**Excerpted passage:**

++++++++++++++++++++

Hardest hit was the accommodation and travel sector. Many of the city centre’s hotels closed at the end of March 2020 and have yet to reopen.

This is according to the special Covid-19 edition of the annual State of Cape Town Central City Report 2020 – A Year In Review (SCCR), published by the Cape Town Central City Improvement District (CCID) this week.

The official nominal value of all property was set at R43.8 billion by the City of Cape Town – and at least 31 new developments worth more than R6.9 billion in the pipeline, the report stated.

The shift of where people work has had a huge impact on the Cape Town central city, with commercial landlords having to re-negotiate lease agreements with tenants and implement rent-relief with the aim of keeping retail tenants afloat as they grapple with a drastically reduced CBD footfall.

With 1 038 707m² total commercial office space available in the Cape Town CBD, the office vacancy rate as at Q4 of 2020 was 14.6%.

The total vacancy rate of retail space (31 077 m²) in the CBD in 2020 amounted to 11.5% of the total space available. In 2019, the total vacancy rate of retail space was 9.4%.

Data in the annual report showed steady confidence in the development potential of the CBD, said CCID board chairperson Rob Kane.

“The Cape Town CBD once again proved its resilience in a very tough year. While some businesses have closed, many others have survived the first Covid-19 year and it is very encouraging to note that investor and property development interest in the city centre remains steady,” said Kane.

Of the 31 new developments (recently completed, currently under way, planned or proposed in the CBD), five were completed in 2020 with an estimated value of R972 million, 15 were under construction in 2020 with an estimated value at R2.9 billion, nine were in the planning phase and conservatively valued at R2 billion and and two were proposed valued at around R860 million.

Key developments include Abland’s P-grade skyscraper 35 Lower Long valued at R500 million, Ryan Joffe Properties’s The Rockefeller at Harbour Place valued at R500 million, and WBHO’s Hotel Sky valued at R400 million.

Wesgro chief executive Tim Harris said: “One of the most significant ‘outcomes of the pandemic has been the impact on innovation on a global scale, with technology playing an increasingly key role in enabling organisations to respond to disruption. What is evident is that the organisations which have successfully survived the months since March 2020 are those that had already embraced automation, digitisation, big data and the use of collaboration platforms before the onset of the pandemic.”

He said the region attracted significant investment in the DigiTech space cover the past 12 months despite exceptionally tough global business conditions.

++++++++++++++++++++

**Data excerpts:**
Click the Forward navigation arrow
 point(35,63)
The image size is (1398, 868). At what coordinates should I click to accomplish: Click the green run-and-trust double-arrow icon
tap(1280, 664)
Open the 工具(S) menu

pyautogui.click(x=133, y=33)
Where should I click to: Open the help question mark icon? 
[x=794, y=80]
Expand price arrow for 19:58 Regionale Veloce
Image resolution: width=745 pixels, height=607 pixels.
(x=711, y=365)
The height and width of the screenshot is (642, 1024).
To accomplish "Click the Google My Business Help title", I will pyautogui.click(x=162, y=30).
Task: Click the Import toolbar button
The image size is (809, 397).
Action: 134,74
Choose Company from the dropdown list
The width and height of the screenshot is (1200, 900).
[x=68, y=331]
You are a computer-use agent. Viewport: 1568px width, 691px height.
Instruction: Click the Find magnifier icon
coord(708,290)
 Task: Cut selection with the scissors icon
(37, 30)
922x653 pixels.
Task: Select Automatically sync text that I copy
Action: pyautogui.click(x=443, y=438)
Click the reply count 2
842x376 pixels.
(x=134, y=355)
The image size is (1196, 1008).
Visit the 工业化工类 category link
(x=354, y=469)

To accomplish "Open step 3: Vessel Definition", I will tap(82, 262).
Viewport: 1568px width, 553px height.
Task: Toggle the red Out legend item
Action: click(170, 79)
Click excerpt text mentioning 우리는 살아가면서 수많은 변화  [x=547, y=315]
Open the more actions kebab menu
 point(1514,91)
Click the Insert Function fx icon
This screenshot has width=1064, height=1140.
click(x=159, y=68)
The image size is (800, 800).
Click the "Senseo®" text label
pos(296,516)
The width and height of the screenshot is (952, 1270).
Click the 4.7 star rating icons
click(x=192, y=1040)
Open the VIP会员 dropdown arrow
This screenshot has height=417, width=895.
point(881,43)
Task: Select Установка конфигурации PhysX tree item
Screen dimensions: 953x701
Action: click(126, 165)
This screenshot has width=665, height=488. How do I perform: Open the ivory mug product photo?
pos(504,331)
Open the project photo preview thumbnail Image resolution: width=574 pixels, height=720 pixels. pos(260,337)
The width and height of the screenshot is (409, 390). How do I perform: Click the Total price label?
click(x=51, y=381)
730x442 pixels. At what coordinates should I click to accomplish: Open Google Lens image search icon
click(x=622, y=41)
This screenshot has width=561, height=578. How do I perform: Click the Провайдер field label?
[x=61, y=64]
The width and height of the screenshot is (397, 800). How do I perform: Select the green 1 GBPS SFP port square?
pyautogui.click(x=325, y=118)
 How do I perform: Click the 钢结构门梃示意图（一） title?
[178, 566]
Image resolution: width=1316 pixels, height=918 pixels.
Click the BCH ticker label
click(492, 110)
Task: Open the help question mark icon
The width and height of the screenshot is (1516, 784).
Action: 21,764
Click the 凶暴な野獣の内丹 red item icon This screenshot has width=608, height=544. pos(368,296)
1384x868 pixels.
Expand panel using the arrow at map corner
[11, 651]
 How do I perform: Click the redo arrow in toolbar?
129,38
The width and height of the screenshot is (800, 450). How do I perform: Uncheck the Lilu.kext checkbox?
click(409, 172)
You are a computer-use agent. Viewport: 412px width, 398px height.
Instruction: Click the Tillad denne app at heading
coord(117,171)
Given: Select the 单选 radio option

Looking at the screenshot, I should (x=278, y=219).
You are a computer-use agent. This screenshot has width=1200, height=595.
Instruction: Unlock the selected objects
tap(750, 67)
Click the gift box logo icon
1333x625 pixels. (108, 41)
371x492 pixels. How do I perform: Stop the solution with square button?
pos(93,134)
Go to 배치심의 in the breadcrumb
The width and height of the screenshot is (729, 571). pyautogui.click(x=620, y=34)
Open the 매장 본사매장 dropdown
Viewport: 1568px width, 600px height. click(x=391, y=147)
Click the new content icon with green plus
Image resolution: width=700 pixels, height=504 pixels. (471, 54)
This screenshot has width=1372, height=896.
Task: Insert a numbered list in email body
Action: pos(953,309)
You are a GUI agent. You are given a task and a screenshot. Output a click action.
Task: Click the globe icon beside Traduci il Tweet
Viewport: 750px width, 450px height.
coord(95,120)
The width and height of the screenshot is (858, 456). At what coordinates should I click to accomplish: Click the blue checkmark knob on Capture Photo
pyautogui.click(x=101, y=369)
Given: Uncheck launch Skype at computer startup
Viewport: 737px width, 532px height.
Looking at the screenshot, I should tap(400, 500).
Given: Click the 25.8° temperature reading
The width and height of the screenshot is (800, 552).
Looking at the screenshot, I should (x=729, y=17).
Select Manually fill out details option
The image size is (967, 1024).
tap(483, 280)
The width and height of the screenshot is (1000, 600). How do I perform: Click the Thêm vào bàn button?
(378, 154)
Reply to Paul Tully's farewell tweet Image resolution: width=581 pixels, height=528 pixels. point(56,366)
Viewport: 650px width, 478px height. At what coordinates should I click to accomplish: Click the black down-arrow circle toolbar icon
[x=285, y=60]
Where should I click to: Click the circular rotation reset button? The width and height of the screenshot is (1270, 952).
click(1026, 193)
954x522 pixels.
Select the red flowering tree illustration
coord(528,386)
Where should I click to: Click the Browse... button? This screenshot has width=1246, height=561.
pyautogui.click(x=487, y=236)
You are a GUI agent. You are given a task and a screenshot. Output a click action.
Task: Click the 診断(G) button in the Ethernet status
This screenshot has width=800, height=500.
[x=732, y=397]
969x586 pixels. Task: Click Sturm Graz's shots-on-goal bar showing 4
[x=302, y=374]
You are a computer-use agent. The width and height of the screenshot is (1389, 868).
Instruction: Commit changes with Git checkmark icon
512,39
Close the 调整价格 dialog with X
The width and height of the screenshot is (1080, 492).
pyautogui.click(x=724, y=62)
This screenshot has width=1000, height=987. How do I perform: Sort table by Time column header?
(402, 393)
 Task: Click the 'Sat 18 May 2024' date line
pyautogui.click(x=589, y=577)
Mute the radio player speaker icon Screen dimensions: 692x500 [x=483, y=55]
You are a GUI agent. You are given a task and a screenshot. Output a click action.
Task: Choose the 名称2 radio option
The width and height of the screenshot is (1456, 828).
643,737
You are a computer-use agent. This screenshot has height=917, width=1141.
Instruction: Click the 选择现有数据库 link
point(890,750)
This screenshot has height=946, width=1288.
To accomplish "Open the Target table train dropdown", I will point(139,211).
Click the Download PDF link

++++++++++++++++++++

**What this task involves:** Name each key development listed in the excerpt on Cape Town's central city, giving its developer and stated value.

**Answer to the exercise:**
- 35 Lower Long: Abland, R500 million
- The Rockefeller at Harbour Place: Ryan Joffe Properties, R500 million
- Hotel Sky: WBHO, R400 million